RMC Sport

Ayrault : « Cultiver l’esprit olympique »

Jean-Marc Ayrault

Jean-Marc Ayrault - -

De passage à Londres, le premier Ministre est venu encourager les sportifs français engagés aux Jeux Olympiques. Mais s’est refusé de pronostiquer une candidature de la France à l’organisation des JO 2024.

Avez-vous une feuille de route pour les athlètes français ?

Je souhaite qu’ils fassent mieux qu’à Pékin même si 40 médailles, c’était bien. Mais je souhaite qu’il y ait d’avantage de médailles d’or. Le travail qui a été fait est formidable, il y a eu une super préparation, je sais l’effort que ça demande. Individuel, mais aussi collectif. Je pense à tous les soutiens techniques, à tout ce que fait le mouvement sportif et olympique français. Je le répète, nos sportifs se sont très bien préparés.

L’olympisme a-t-il un message à transmettre en termes de valeurs ?

Les valeurs de respect de l’autre, de respect des principes. On ne peut pas les proclamer d’un côté et avoir une pratique contraire. Donc je comprends que les dirigeants du mouvement olympique et sportif, mais aussi des fédérations sportives veillent à ce que ces valeurs soient incarnées.

« Londres 2012 » a failli s’appeler « Paris 2012 ». Y aura-t-il une candidature pour 2024 ?

Il faut faire un travail d’évaluation pour comprendre pourquoi nous avons connus deux échecs. Le dernier est un échec cinglant, il faut bien le dire. Donc il faut comprendre. Si on n’analyse pas ça, on va repartir sur de mauvaises bases. Et puis, si on prend la décision d’une candidature pour 2024, il faudra tout d’abord le faire en ayant une bonne connaissance du paysage après la décision pour les prochains Jeux. Puis il faudra que ce soit quelque chose qui soit porté par l’ensemble du mouvement olympique et sportif lui-même. Il ne faut pas que ça vienne d’en haut, il faut que ça soit porté, incarné, partagé. Donc toutes ces étapes-là sont à franchir avant de prendre une décision définitive.

Le souhaitez-vous malgré les coûts économiques importants ?

Ça serait une très belle ambition pour la France.
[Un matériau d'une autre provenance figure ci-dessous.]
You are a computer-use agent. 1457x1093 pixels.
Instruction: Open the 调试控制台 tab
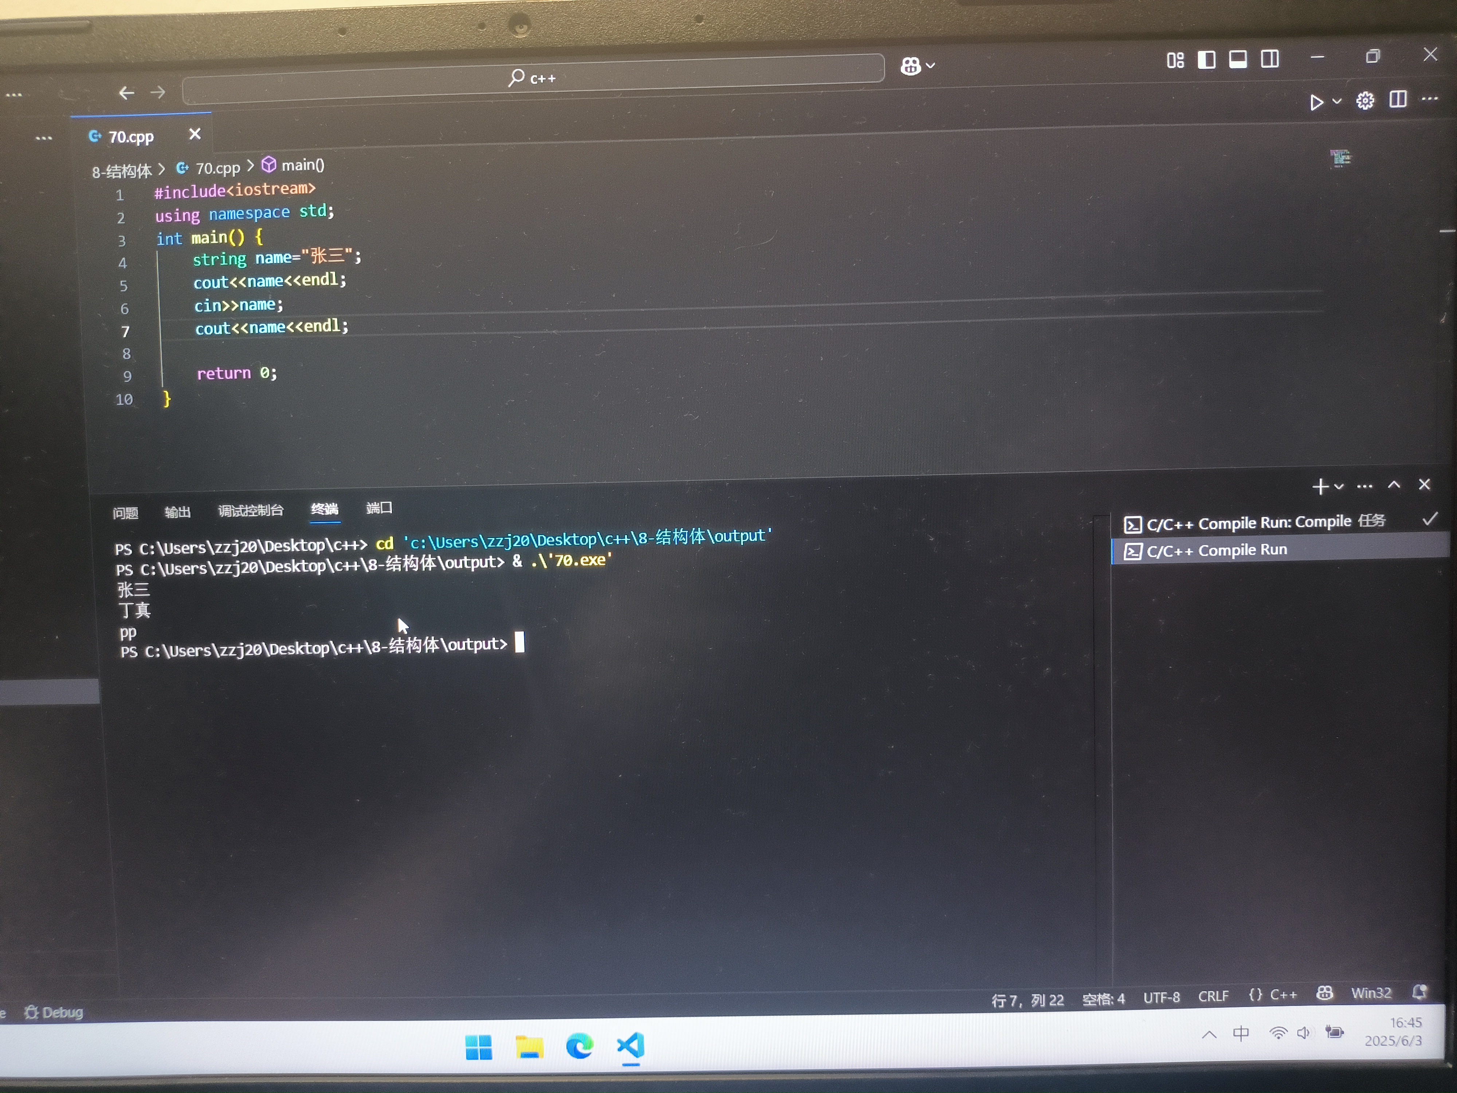point(250,511)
Je sais que c’est beaucoup d’investissement pour le mouvement sportif et olympique, mais également pour les entreprises, le tout mobilise de l’argent public. On le voit à Londres, c’est quand même très coûteux. En même temps, ça permet de rénover la ville, de l’équiper. Si c’est bien fait, il peut y avoir un retour sur investissement et on peut garder les équipements et les aménagements qui vont être utiles à la société. Si ça n’est pas fait, c’est quelque chose qui coûte cher, qui peut apparaitre comme superflu. Mais les Jeux Olympiques gardent une dimension populaire très forte. Des millions de Français vont suivre les Jeux, vont être passionnés et verrons, à travers ce que représentent nos athlètes, une dignité, un courage et une fierté qu’ils partageront avec eux. Ça, reste fort. Et je pense que c’est quelque chose qu’il faut continuer à cultiver.

La ville de Nantes est présente aux JO, avec notamment le Belem (le plus ancien trois-mâts en Europe) qui est présent…

Oui, il a été construit à Nantes il y a un peu plus de 100 ans maintenant et a une histoire commune avec Londres puisque je crois qu’il a été propriété d’une partie de la famille royale. Et revient tous les ans. Donc qu’il soit là aux Jeux Olympiques c’est aussi un symbole. Et il n’y a pas que le Belem, il y a aussi des sportifs de la région de Nantes qui vont, j’espère, rapporter des médailles. Je pense notamment à la voile. Puis il y a les Jeux Paralympique avec Damien Seguin qui va être – avec Laura Flessel – le porte-drapeau de la France pour les Jeux Paralympiques. Pour eux, ce moment est un moment formidable et on a envie de partager ce moment de bonheur avec eux.